**AIM OF THE TASK**
Down to the last line, reproduce the data below exactly.

**PROVIDED DATA**
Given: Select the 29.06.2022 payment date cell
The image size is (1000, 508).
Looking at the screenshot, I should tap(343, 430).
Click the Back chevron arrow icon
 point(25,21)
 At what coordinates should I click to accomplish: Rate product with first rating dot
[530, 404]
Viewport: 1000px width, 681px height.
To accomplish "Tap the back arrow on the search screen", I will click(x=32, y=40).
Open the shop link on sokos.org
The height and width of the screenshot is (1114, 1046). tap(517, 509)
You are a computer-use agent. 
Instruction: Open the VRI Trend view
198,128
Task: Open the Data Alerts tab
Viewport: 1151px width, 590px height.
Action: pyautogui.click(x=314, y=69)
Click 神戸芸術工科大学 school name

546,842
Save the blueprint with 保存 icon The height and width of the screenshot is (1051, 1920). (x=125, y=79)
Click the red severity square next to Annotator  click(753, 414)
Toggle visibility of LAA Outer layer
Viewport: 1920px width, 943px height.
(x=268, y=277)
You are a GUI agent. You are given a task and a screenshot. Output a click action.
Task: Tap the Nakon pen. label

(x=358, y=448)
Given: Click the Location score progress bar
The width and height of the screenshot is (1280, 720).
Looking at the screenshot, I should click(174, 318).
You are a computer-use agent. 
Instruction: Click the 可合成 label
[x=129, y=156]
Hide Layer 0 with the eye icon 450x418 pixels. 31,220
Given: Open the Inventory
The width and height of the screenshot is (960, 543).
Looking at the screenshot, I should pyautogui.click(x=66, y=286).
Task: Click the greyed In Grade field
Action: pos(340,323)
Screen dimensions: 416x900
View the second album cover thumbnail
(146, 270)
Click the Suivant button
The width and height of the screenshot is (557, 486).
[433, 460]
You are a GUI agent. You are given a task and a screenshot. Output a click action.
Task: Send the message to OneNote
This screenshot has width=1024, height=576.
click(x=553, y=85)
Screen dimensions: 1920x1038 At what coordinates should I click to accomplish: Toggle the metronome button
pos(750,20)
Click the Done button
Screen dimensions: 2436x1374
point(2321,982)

**EXPECTED ANSWER**
Given: Select the 29.06.2022 payment date cell
The image size is (1000, 508).
Looking at the screenshot, I should tap(343, 430).
Click the Back chevron arrow icon
 point(25,21)
 At what coordinates should I click to accomplish: Rate product with first rating dot
[530, 404]
Viewport: 1000px width, 681px height.
To accomplish "Tap the back arrow on the search screen", I will click(x=32, y=40).
Open the shop link on sokos.org
The height and width of the screenshot is (1114, 1046). tap(517, 509)
You are a computer-use agent. 
Instruction: Open the VRI Trend view
198,128
Task: Open the Data Alerts tab
Viewport: 1151px width, 590px height.
Action: pyautogui.click(x=314, y=69)
Click 神戸芸術工科大学 school name

546,842
Save the blueprint with 保存 icon The height and width of the screenshot is (1051, 1920). (x=125, y=79)
Click the red severity square next to Annotator  click(753, 414)
Toggle visibility of LAA Outer layer
Viewport: 1920px width, 943px height.
(x=268, y=277)
You are a GUI agent. You are given a task and a screenshot. Output a click action.
Task: Tap the Nakon pen. label

(x=358, y=448)
Given: Click the Location score progress bar
The width and height of the screenshot is (1280, 720).
Looking at the screenshot, I should click(174, 318).
You are a computer-use agent. 
Instruction: Click the 可合成 label
[x=129, y=156]
Hide Layer 0 with the eye icon 450x418 pixels. 31,220
Given: Open the Inventory
The width and height of the screenshot is (960, 543).
Looking at the screenshot, I should pyautogui.click(x=66, y=286).
Task: Click the greyed In Grade field
Action: pos(340,323)
Screen dimensions: 416x900
View the second album cover thumbnail
(146, 270)
Click the Suivant button
The width and height of the screenshot is (557, 486).
[433, 460]
You are a GUI agent. You are given a task and a screenshot. Output a click action.
Task: Send the message to OneNote
This screenshot has width=1024, height=576.
click(x=553, y=85)
Screen dimensions: 1920x1038 At what coordinates should I click to accomplish: Toggle the metronome button
pos(750,20)
Click the Done button
Screen dimensions: 2436x1374
point(2321,982)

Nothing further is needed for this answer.